La disposition anti-représailles protège les employés contre les représailles pour un plus large éventail de lignes de conduite visées tant par les dispositions correspondantes du Code criminel du Canada, qui ne s’appliquent qu’aux représailles de la part de l’employeur (ou de la personne qui agit au nom de l’employeur ou qui est en situation d’autorité par rapport à un employé de l’employeur) qui sont exercées avec l’intention de forcer l’employé à ne pas fournir des renseignements ou avec l’intention d’exercer des représailles contre l’employé au motif qu’il a fourni des renseignements, que par les dispositions de la Loi Dodd-Frank qui interdit les représailles pour les actes posés à un stade relativement plus avancé des procédures, tels qu’un acte licite posé par le dénonciateur en fournissant des renseignements à la Securities and Exchange Commission (SEC) des États-Unis, en commençant à témoigner ou en collaborant à une enquête ou une action judiciaire ou administrative de la SEC fondée sur ces renseignements ou relative à ceux-ci, ou en faisant des divulgations exigées ou protégées par certaines lois sur les valeurs mobilières des États-Unis.

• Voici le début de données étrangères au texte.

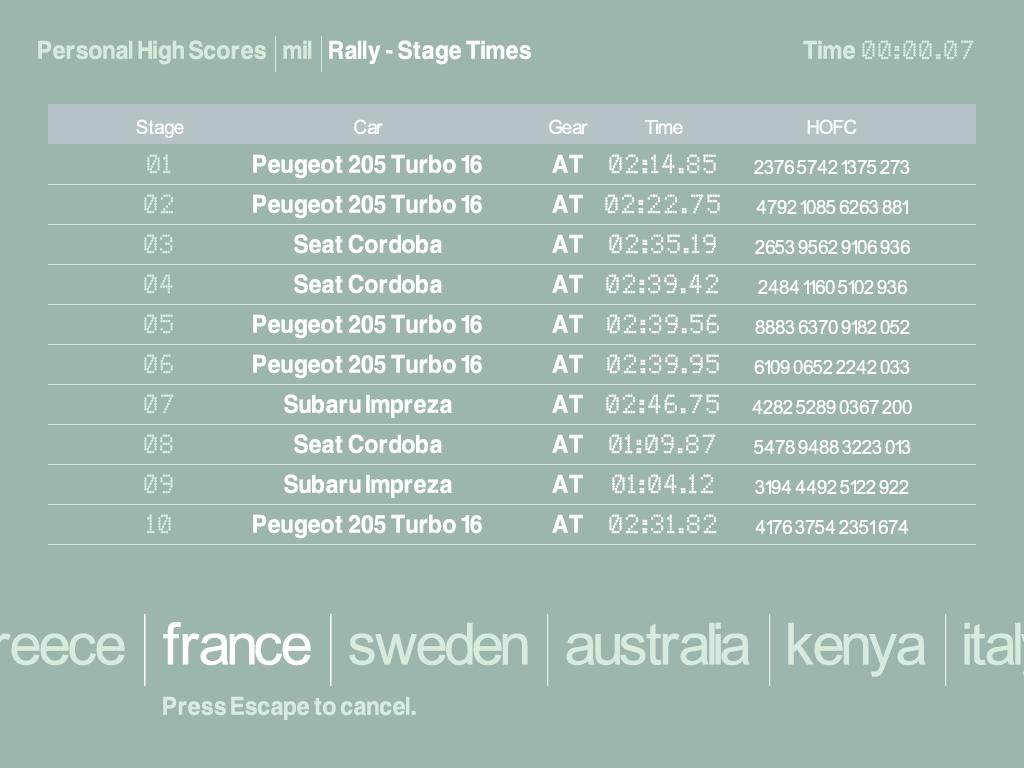
Task: Click the mil player name
Action: (x=297, y=51)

Il faut cependant noter que la disposition anti-représailles (tout comme les dispositions du Code criminel et de la Loi Dodd-Frank) ne s’applique qu’aux employés de la personne ou de la compagnie concernée, et qu’elle ne semble pas offrir de protection aux administrateurs, aux consultants ou à d’autres personnes n’ayant aucune relation d’employé-employeur avec cette personne ou cette compagnie.
La disposition anti-confidentialité prescrit que toute disposition d’une entente, y compris une entente de confidentialité, entre une personne ou une compagnie et un employé de la personne ou de la compagnie est nulle dans la mesure où elle empêche ou vise à empêcher l’employé de faire une dénonciation, que ce soit en fournissant des renseignements pertinents à un organisme de réglementation, ou en collaborant, en témoignant ou en aidant d’une autre façon dans le cadre d’une instance pertinente (ou en exprimant son intention de le faire). Il faut souligner que, même si la disposition anti-confidentialité rend nulle une disposition relative à la confidentialité dans la mesure où elle empêche la divulgation, l’approche des États-Unis diffère quelque peu, car aux États-Unis, faire obstacle à la divulgation constitue une violation des lois sur les valeurs mobilières (y compris par l’utilisation d’un libellé trop général en matière de confidentialité). L’an dernier, la SEC a pris ses premières mesures d’application contre un émetteur qui a tenté de « museler » des dénonciateurs. En l’espèce, KBR, Inc., société internationale d’ingénierie et de technologie établie à Houston, a été sanctionnée pour avoir libellé de façon trop restrictive les dispositions de ses ententes de confidentialité avec ses ex-employés, même si la SEC n’a pas conclu que KBR avait effectivement empêché les dénonciateurs de parler aux enquêteurs de la SEC. On ignore encore si des procédures d’application semblables fondées sur la nouvelle disposition anti-confidentialité de l’Ontario seraient possibles, car l’approche de l’Ontario en matière de restrictions contractuelles relatives à la divulgation aux organismes de réglementation des valeurs mobilières diffère grandement de celle de la SEC.
Le texte intégral de ces modifications figure à l’article 3 de l’Annexe 26 du Projet de loi 173, Loi de 2016 favorisant la création d'emplois pour aujourd'hui et demain (mesures budgétaires).